5.3.3 Impact on and through Non-state Actors

Although it was once called the ‘forgotten human rights treaty’, cescr has received more attention from civil society groups and human rights activists since the 2000s.253

In the state reporting process, many civic groups have submitted their reports and information to the Committee on a wide range of issues such as children born out of wedlock; civil servants’ rights; homeless people; victims of disasters; domestic violence; comfort women; labour rights, including migrant and foreign workers’ labour conditions and ratification of ILO treaties; and discrimination on various grounds, including race, gender, marital status, nationality, and sogi. In particular, after the Great East Japan earthquake and the Fukushima nuclear accident in 2011, the issue of rights to relief and healthcare has become a major concern among civic groups.254

The jfba is concerned about the lack of follow-up procedure and pointed out that the 2013 recommendations of the cescr Cttee about ‘reported incidents in nuclear power stations and the lack of transparency and disclosure of necessary information regarding the safety of such installations, and also the lack of advance nationwide and community preparation for the prevention and handling of nuclear accidents’ were not reflected in legal and policy measures at the time of the 2011 earthquake.255

5.3.4 Impact of State Reporting

Japan submitted its first report in 1982, the second in 1998, and the third in 2009. The cescr Cttee adopted the cos for each report in 1982, 2001, and 2013.

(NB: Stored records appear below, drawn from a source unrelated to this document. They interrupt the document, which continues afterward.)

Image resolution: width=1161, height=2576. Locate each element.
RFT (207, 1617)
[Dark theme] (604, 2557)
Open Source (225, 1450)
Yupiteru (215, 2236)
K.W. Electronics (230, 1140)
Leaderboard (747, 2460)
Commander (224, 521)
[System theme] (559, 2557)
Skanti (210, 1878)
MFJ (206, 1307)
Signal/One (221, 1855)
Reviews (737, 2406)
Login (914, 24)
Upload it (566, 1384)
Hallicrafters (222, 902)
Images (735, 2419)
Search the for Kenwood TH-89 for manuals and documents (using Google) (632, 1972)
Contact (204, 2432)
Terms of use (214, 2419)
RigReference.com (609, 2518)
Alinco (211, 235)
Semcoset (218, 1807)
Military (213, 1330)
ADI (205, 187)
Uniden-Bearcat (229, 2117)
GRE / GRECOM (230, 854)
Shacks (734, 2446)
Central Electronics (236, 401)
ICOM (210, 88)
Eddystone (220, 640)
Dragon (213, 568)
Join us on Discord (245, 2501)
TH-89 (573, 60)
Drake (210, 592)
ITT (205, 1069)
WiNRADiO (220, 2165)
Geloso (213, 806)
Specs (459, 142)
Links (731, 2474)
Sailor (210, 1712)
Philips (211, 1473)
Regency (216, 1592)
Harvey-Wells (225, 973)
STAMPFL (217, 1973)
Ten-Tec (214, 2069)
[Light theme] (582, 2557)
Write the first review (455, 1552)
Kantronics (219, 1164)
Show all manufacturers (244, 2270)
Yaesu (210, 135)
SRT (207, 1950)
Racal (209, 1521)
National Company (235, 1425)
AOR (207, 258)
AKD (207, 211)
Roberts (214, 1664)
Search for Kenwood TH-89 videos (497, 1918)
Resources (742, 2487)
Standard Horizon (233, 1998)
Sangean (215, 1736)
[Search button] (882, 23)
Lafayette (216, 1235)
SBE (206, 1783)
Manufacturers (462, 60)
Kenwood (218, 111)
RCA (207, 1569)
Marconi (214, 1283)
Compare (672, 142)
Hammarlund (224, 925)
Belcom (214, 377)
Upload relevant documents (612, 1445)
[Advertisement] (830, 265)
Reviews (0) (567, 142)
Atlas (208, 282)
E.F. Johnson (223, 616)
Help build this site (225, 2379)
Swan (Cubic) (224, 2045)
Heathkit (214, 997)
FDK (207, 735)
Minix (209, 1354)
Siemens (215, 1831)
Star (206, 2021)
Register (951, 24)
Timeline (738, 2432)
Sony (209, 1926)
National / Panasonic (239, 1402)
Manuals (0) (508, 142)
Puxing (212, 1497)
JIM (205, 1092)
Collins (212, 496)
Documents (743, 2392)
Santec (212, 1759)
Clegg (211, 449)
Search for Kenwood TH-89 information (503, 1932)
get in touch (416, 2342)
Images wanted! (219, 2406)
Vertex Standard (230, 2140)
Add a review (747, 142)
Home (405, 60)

In the cos of the third periodic report, the cescr Cttee welcomed the state party’s ratification of human rights instruments relating to children’s rights and enforced disappearance. It also showed its satisfaction with the withdrawal of the state party’s reservation to article 13(2)(b) and (c) of cescr on the progressive introduction of free education.256 However, the Committee did not hesitate to express its concern regarding significant cuts to budget allocations for social assistance that have negatively impacted the enjoyment of economic and social rights, particularly for disadvantaged and marginalised groups of the population.257 Notwithstanding this concern, independent experts under the Special Procedures of the Human Rights Council criticised this move as failing the requirements of retrogressive measures under cescr.258 As was warned by the Special Rapporteurs and independent experts under the special procedures of the hrc, the retrogressive effect reviewed a series of planned benefit cuts threatening minimum social protection for the poor. In particular, the lack of support for those with disabilities, single parents and their children, and older people was aggravated by the subsequent measures taken in 2018.259

There have been repeated recommendations by the cescr, cerd, and crc Cttees to call for the state to stop discriminatory treatment of Korean schools, excluding them from the state’s tuition fee waiver programme for high school education.260 However, despite repeated calls from civil society groups working for minorities, this recommendation has been neglected. The government explained that this was due to a lack of agreement among Japanese nationals, as those schools are alleged to have a close relationship with North Korea, which abducted a number of Japanese people.261

5.3.5 Brief Conclusion

The impact of cescr on the Japanese legal order has been limited, especially in the public domain. The Supreme Court adopted a narrow interpretation of the right to social security under the Covenant. Political branches are also unwilling to actively pursue the advancement and improvement of social security in line with the recommendations put forth by the CESCR Cttee. Societal challenges, including disparities in minority access to social protection, inequality, and health issues arising from disasters and nuclear incidents, are increasingly apparent in the twenty-first century. CSOs actively participate in a dialogue with the Committee, critiquing the government’s economic, social, and cultural policies in light of CESCR standards. However, in some areas, such as the discriminatory treatment of Korean schools, comfort women, and issues regarding nuclear power plants and policies, there has been no progressive implementation of the cescr Cttee’s recommendations. The reluctance to address these matters may stem from their classification as highly diplomatic or political issues intertwined with national interests or national pride.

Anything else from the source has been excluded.